Amazon Bedrock provides several advantages for this type of solution:

• No infrastructure to manage — Amazon Bedrock is a fully managed service. There are no models to host, GPUs to provision, or endpoints to scale.
• Model flexibility — If a newer model improves telecom reasoning, you change one model ID. The Converse API provides a consistent interface, so the application code typically does not change.
• Security and privacy — Amazon Bedrock does not use customer inputs or outputs to train AWS or third-party models. Decoded traces stay within your AWS account boundary. For details, see Data protection in Amazon Bedrock.

This solution demonstrates that Amazon Bedrock adds value in telecom engineering workflows by acting as an interpretation layer over decoded signaling data accelerating trace triage, surfacing missing phases, and reducing the time required to understand complex control-plane interactions.

Cleanup

No persistent AWS resources are created, charges occur only when you invoke the model. To cleanup, delete the project directory and remove any IAM user or role created for this solution.

Conclusion

This post showed how to build a solution that uses Amazon Bedrock and the Converse API to automate trace interpretation, reducing analysis time from minutes to seconds.

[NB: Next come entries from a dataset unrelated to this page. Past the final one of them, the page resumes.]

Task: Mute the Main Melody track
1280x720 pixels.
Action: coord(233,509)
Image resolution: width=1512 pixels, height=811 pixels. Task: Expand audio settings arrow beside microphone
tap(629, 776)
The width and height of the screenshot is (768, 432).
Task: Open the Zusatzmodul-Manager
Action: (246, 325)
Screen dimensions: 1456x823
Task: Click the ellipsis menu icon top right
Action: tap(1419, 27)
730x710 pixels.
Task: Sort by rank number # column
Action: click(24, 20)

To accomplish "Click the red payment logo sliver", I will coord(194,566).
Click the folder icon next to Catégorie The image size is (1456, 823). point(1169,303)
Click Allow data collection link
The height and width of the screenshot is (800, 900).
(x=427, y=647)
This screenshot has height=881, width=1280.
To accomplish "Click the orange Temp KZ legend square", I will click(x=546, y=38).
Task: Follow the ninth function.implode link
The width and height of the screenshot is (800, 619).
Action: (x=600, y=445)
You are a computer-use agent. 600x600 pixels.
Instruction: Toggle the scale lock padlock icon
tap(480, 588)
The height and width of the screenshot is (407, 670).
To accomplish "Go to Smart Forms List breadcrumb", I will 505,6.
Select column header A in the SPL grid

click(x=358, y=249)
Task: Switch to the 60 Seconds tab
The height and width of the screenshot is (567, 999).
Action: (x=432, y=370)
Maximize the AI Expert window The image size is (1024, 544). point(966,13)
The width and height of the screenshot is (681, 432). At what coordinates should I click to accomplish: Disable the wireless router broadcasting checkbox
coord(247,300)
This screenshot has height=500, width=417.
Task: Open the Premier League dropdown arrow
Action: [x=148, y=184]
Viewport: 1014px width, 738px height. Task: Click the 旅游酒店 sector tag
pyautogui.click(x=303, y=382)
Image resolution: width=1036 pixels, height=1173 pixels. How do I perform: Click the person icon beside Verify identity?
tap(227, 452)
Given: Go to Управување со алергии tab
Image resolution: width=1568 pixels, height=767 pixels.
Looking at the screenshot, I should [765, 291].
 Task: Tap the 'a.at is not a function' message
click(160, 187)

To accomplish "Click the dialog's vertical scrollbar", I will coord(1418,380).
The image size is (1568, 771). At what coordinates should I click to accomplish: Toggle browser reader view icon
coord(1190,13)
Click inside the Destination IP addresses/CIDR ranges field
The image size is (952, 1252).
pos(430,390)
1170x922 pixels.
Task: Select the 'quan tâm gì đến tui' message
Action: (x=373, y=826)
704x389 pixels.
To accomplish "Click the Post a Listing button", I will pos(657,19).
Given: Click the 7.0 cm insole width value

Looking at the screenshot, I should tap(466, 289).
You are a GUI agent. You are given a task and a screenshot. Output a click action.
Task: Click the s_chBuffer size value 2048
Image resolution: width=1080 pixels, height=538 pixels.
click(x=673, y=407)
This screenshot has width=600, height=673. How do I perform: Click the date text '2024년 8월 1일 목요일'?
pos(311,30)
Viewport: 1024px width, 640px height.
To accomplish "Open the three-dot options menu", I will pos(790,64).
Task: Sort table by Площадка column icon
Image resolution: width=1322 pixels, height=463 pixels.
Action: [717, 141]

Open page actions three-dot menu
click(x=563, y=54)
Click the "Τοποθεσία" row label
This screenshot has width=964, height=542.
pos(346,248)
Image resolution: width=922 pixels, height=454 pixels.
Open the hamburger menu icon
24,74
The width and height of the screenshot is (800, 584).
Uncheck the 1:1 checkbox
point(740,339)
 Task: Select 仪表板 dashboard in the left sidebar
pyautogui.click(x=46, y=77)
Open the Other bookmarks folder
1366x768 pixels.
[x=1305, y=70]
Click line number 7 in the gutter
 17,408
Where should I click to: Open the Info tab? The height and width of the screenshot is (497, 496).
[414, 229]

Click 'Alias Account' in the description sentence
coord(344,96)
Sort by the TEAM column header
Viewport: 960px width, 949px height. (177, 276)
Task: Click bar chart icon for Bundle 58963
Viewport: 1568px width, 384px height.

The solution reads a decoded 5G trace, extracts a structured telecom-specific representation, and generates a technical report tailored to telecom engineers. When tested with an incomplete trace, it correctly identified missing messages and flagged uncertainty demonstrating that the approach handles real-world imperfect data.

Next Steps

• Clone the repository to run the solution with your own traces.
• Experiment with different trace types by adjusting the extraction prompt.

The next step is an agent-based architecture using Amazon Bedrock Agents that autonomously selects analyses, correlates findings across traces, and invokes external tools such as protocol validators.